──────── Extracted material
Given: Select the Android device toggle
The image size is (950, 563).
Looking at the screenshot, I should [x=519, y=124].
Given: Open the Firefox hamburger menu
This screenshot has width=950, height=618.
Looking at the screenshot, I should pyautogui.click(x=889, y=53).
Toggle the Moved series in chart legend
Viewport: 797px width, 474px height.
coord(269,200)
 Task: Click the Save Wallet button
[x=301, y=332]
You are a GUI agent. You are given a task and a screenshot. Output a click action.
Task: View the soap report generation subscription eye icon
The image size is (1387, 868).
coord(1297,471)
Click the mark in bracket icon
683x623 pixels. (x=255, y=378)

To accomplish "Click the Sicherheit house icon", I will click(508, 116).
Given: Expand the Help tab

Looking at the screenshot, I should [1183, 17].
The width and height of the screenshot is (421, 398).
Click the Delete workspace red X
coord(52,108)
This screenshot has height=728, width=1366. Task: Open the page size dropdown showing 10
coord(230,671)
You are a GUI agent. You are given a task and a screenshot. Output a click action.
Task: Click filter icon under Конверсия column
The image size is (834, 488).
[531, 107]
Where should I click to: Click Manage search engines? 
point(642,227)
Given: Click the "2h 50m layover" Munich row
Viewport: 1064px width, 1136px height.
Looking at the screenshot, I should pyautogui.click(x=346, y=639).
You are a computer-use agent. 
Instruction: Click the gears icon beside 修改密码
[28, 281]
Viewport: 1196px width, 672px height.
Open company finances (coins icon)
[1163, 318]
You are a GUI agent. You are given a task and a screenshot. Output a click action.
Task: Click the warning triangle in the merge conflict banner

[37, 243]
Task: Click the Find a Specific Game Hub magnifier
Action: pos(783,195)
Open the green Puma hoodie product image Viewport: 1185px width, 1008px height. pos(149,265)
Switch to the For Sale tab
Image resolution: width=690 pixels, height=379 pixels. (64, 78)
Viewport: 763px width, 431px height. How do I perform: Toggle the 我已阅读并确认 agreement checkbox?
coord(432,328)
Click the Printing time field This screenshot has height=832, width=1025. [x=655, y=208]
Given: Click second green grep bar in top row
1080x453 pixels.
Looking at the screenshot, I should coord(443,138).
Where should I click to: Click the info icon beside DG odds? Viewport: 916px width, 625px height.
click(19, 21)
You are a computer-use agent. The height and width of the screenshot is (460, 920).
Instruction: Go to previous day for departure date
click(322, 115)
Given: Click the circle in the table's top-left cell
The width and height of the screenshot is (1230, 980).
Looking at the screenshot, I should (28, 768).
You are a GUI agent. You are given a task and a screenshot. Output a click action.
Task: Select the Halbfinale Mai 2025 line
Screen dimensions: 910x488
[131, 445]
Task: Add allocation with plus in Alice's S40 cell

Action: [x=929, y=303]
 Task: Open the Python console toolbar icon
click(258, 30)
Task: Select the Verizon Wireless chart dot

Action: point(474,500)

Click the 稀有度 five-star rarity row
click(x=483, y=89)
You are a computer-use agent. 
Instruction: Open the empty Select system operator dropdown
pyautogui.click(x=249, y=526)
────────────────
Write down again, exactly as given, only the lines above that fall from the line with "Viewport: 763px width, 431px" to the line with "Given: Click the circle", inclusive.

**Task solution**
Viewport: 763px width, 431px height. How do I perform: Toggle the 我已阅读并确认 agreement checkbox?
coord(432,328)
Click the Printing time field This screenshot has height=832, width=1025. [x=655, y=208]
Given: Click second green grep bar in top row
1080x453 pixels.
Looking at the screenshot, I should coord(443,138).
Where should I click to: Click the info icon beside DG odds? Viewport: 916px width, 625px height.
click(19, 21)
You are a computer-use agent. The height and width of the screenshot is (460, 920).
Instruction: Go to previous day for departure date
click(322, 115)
Given: Click the circle in the table's top-left cell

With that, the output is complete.